От Хиппеля едко пахло потом. Небось сбросил килограмма два, подумал Шелленграм. В ванну бы его, а мундир – в стирку…

Он пожал плечами.

– Вернуться к своим обязанностям, что же еще. До встречи, Курт.

Обратный путь Шелленграм проделал пешком по наружной поверхности Поплавка, карабкаясь по трапам с уступа на уступ и с удовлетворением отмечая отсутствие одышки. Всякому известно: если после года жизни на планете с тяжестью менее половины земной хочешь избежать атрофии мышц – не сиди сиднем. Ежедневные восхождения поддерживали форму лучше беговой дорожки, а если не было вызова или срочных дел внизу, он карабкался вверх, с удовольствием проходил сквозь запретные ярусы, пользуясь имплантированным под кожу служебным пропуском, и нередко добирался до вершины уступчатого конуса, где ноги скользили по влажному, почти всегда окунутому в облака металлу и уже чувствовалось разрежение воздуха. Но сейчас он просто шел домой.

Некоторое время его мысли занимал Хиппель, маленький человек с развитым нюхом, почуявший в дерзости эксперта некую силу и, вероятно, могучие тылы, за которые не грех подержаться, и шарахнувшийся бы от него, как от зачумленного, узнай он правду. Потом Хиппель пропал из головы.

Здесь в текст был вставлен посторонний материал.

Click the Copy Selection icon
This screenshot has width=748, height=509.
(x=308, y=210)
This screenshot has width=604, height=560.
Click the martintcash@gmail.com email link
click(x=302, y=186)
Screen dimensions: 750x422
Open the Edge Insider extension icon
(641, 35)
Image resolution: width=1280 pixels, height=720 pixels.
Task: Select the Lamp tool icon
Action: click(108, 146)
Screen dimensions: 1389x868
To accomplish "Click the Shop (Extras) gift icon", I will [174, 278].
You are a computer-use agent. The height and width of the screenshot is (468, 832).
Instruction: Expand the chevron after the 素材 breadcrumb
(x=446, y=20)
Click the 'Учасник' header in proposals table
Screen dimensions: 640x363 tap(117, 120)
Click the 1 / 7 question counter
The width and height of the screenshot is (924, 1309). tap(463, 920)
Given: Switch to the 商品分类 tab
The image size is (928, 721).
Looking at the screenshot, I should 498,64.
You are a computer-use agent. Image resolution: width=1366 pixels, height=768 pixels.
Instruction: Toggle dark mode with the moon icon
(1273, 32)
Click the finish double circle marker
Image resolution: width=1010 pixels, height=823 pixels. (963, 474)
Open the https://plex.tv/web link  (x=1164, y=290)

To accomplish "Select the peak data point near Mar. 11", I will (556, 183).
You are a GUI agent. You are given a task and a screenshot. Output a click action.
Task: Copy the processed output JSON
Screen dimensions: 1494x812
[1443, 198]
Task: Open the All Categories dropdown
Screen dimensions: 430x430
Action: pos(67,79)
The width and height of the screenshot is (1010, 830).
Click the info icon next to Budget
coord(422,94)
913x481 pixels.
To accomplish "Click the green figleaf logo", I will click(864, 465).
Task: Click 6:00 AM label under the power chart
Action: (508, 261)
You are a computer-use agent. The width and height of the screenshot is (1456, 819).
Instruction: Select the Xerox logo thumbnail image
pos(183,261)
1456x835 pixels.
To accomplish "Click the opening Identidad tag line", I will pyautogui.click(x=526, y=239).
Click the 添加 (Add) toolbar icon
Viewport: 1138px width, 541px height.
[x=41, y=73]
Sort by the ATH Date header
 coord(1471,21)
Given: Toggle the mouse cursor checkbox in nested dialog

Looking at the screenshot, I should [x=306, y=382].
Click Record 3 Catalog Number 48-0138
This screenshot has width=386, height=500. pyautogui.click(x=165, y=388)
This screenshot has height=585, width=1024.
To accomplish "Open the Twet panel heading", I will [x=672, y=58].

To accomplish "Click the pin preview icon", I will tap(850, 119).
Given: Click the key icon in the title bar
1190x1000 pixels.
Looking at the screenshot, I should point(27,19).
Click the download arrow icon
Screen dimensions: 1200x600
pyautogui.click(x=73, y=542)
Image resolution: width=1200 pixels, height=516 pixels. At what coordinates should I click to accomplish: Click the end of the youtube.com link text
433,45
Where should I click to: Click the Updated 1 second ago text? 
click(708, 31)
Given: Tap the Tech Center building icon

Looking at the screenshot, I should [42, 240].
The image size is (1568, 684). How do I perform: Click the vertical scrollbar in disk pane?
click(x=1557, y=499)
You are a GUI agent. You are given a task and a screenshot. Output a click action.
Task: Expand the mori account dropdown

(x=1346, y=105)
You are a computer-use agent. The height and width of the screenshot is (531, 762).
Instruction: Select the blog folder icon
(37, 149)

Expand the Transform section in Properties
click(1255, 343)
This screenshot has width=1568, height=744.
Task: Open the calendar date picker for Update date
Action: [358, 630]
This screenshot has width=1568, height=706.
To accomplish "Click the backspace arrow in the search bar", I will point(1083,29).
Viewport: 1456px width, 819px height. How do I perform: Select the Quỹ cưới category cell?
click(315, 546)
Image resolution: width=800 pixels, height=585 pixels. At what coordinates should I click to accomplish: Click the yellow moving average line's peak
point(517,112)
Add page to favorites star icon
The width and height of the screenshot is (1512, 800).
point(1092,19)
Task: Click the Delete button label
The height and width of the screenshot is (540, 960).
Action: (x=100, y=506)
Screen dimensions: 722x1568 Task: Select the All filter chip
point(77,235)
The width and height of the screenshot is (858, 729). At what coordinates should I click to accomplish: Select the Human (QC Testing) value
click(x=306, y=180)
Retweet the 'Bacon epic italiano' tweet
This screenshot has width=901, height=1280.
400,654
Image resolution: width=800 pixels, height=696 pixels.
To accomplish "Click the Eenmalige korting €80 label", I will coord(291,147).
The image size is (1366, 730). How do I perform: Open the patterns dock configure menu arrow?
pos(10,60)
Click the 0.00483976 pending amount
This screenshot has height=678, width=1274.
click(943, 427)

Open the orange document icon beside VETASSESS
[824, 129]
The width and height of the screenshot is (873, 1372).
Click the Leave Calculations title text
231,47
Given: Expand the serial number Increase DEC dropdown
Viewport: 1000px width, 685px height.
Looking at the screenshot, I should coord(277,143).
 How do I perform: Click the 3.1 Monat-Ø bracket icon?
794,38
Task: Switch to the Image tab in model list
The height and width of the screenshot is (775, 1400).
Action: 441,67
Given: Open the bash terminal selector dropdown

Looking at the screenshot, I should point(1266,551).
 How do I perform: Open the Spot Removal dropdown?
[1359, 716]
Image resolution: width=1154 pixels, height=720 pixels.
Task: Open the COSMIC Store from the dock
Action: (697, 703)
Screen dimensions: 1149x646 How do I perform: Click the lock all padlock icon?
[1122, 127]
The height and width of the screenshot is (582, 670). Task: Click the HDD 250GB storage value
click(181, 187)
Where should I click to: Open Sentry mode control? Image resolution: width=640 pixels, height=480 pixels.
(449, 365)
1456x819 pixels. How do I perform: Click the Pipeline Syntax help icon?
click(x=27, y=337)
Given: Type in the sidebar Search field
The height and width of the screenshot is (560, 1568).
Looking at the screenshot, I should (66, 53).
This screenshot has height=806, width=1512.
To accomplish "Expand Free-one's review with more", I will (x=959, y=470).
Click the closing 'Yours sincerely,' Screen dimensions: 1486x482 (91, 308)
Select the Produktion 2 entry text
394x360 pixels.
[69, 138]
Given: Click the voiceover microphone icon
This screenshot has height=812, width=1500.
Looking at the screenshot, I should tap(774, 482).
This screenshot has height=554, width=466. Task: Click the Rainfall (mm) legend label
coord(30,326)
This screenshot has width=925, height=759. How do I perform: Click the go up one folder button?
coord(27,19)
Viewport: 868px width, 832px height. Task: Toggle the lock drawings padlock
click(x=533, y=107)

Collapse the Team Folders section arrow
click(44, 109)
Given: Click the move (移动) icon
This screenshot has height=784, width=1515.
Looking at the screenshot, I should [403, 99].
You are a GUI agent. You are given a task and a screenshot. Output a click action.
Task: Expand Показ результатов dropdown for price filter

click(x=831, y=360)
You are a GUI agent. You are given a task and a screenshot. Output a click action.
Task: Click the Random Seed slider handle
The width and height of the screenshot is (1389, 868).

Сегодня скользкая слизь покрывала все: рифленую поверхность смотровых и служебных уступов, ступени трапов, поручни. Вершина Поплавка скрывалась в слоистом облаке, плоском и бесконечном, накрывшем, казалось, половину Капли. Накрапывало. На высоте гулял сырой ветер, швырял в лицо дождевую пыль. Слегка штормило – баллов в пять, не больше, и едва заметно вибрировал металл под ударами волн. Милях в пяти к востоку, вполне прилично различимый, беззвучно поднялся столб воды, чуть дальше – еще один, и еще: выдерживая график, приводнялись беспилотные «утюги», те самые, о которых сегодня шла речь. Водяная пыль сожрала звуки. Далеко внизу от ватерлинии Поплавка отвалила флотилия буксиров. Обычная деловая суета, обыденная рутина…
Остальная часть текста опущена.